# ABOUT THIS EXERCISE
The response should contain every record, reproduced exactly.
§ §
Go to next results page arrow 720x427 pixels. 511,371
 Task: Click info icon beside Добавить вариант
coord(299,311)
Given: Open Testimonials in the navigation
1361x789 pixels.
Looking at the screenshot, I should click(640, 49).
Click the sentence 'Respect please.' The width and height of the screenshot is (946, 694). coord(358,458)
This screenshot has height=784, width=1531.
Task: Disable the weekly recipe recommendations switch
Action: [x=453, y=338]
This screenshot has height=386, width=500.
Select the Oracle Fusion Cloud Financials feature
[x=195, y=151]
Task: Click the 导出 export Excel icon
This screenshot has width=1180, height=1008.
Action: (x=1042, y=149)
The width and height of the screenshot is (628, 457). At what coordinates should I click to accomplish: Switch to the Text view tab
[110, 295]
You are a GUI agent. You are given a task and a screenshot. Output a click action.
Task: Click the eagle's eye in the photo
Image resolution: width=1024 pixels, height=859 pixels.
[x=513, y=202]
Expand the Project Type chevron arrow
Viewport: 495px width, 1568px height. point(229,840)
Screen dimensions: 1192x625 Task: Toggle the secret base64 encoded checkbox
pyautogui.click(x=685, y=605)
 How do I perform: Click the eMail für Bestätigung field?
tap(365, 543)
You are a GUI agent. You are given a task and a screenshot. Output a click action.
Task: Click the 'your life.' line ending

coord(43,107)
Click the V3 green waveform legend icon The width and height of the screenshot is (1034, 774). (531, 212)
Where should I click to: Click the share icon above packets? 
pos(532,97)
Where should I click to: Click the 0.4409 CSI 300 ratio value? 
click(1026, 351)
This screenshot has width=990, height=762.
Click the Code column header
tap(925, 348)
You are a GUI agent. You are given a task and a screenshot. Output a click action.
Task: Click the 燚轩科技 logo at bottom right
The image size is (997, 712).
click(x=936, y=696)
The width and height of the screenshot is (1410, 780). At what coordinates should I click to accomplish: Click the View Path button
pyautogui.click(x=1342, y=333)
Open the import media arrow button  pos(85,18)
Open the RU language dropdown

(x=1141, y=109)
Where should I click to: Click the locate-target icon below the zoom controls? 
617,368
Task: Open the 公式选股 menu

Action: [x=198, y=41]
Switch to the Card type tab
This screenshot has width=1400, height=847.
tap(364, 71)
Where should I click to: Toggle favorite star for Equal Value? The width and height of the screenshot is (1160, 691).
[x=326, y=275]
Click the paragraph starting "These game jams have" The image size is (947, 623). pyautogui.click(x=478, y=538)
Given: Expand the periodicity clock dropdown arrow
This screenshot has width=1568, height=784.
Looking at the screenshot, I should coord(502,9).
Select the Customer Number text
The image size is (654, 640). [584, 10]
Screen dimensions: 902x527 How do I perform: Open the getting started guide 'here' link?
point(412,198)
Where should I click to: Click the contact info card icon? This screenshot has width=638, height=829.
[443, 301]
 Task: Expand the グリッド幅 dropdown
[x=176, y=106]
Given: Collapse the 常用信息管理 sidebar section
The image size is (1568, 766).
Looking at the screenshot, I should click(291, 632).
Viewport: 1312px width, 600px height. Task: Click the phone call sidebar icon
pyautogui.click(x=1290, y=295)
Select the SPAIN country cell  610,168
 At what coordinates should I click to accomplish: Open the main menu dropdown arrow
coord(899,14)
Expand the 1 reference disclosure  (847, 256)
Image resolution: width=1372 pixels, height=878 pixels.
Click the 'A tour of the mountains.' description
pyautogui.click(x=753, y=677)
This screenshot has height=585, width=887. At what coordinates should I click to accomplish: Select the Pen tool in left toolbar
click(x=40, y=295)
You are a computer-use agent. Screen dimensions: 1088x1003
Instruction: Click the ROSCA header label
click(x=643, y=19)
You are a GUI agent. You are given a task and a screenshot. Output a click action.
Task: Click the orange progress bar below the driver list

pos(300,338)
§ §
# RESPONSE TO THE TASK
Go to next results page arrow 720x427 pixels. 511,371
 Task: Click info icon beside Добавить вариант
coord(299,311)
Given: Open Testimonials in the navigation
1361x789 pixels.
Looking at the screenshot, I should click(640, 49).
Click the sentence 'Respect please.' The width and height of the screenshot is (946, 694). coord(358,458)
This screenshot has height=784, width=1531.
Task: Disable the weekly recipe recommendations switch
Action: [x=453, y=338]
This screenshot has height=386, width=500.
Select the Oracle Fusion Cloud Financials feature
[x=195, y=151]
Task: Click the 导出 export Excel icon
This screenshot has width=1180, height=1008.
Action: (x=1042, y=149)
The width and height of the screenshot is (628, 457). At what coordinates should I click to accomplish: Switch to the Text view tab
[110, 295]
You are a GUI agent. You are given a task and a screenshot. Output a click action.
Task: Click the eagle's eye in the photo
Image resolution: width=1024 pixels, height=859 pixels.
[x=513, y=202]
Expand the Project Type chevron arrow
Viewport: 495px width, 1568px height. point(229,840)
Screen dimensions: 1192x625 Task: Toggle the secret base64 encoded checkbox
pyautogui.click(x=685, y=605)
 How do I perform: Click the eMail für Bestätigung field?
tap(365, 543)
You are a GUI agent. You are given a task and a screenshot. Output a click action.
Task: Click the 'your life.' line ending

coord(43,107)
Click the V3 green waveform legend icon The width and height of the screenshot is (1034, 774). (531, 212)
Where should I click to: Click the share icon above packets? 
pos(532,97)
Where should I click to: Click the 0.4409 CSI 300 ratio value? 
click(1026, 351)
This screenshot has width=990, height=762.
Click the Code column header
tap(925, 348)
You are a GUI agent. You are given a task and a screenshot. Output a click action.
Task: Click the 燚轩科技 logo at bottom right
The image size is (997, 712).
click(x=936, y=696)
The width and height of the screenshot is (1410, 780). At what coordinates should I click to accomplish: Click the View Path button
pyautogui.click(x=1342, y=333)
Open the import media arrow button  pos(85,18)
Open the RU language dropdown

(x=1141, y=109)
Where should I click to: Click the locate-target icon below the zoom controls? 
617,368
Task: Open the 公式选股 menu

Action: [x=198, y=41]
Switch to the Card type tab
This screenshot has width=1400, height=847.
tap(364, 71)
Where should I click to: Toggle favorite star for Equal Value? The width and height of the screenshot is (1160, 691).
[x=326, y=275]
Click the paragraph starting "These game jams have" The image size is (947, 623). pyautogui.click(x=478, y=538)
Given: Expand the periodicity clock dropdown arrow
This screenshot has width=1568, height=784.
Looking at the screenshot, I should coord(502,9).
Select the Customer Number text
The image size is (654, 640). [584, 10]
Screen dimensions: 902x527 How do I perform: Open the getting started guide 'here' link?
point(412,198)
Where should I click to: Click the contact info card icon? This screenshot has width=638, height=829.
[443, 301]
 Task: Expand the グリッド幅 dropdown
[x=176, y=106]
Given: Collapse the 常用信息管理 sidebar section
The image size is (1568, 766).
Looking at the screenshot, I should click(291, 632).
Viewport: 1312px width, 600px height. Task: Click the phone call sidebar icon
pyautogui.click(x=1290, y=295)
Select the SPAIN country cell  610,168
 At what coordinates should I click to accomplish: Open the main menu dropdown arrow
coord(899,14)
Expand the 1 reference disclosure  (847, 256)
Image resolution: width=1372 pixels, height=878 pixels.
Click the 'A tour of the mountains.' description
pyautogui.click(x=753, y=677)
This screenshot has height=585, width=887. At what coordinates should I click to accomplish: Select the Pen tool in left toolbar
click(x=40, y=295)
You are a computer-use agent. Screen dimensions: 1088x1003
Instruction: Click the ROSCA header label
click(x=643, y=19)
You are a GUI agent. You are given a task and a screenshot. Output a click action.
Task: Click the orange progress bar below the driver list

pos(300,338)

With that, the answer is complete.